## Task goal
Edit the lines beginning with the one containing "This screenshot has height=284, width=401." and continuing through the one containing "the address book", changing "toolbar" to "menu bar" and keeping everything else the same. Give back only those lines, without the pictures.

## Record list
+ + + + +

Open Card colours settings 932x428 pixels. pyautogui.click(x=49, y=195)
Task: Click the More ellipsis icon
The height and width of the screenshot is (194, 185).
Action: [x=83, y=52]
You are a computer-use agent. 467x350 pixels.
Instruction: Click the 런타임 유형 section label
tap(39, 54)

+ + + + +

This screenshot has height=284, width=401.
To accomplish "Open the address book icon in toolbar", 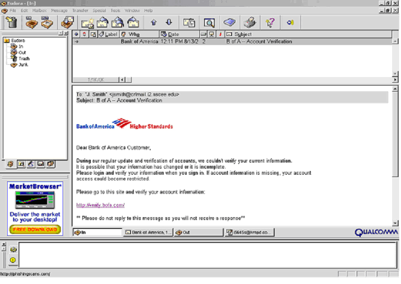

+ + + + +

## The completed task
This screenshot has height=284, width=401.
To accomplish "Open the address book icon in menu bar", 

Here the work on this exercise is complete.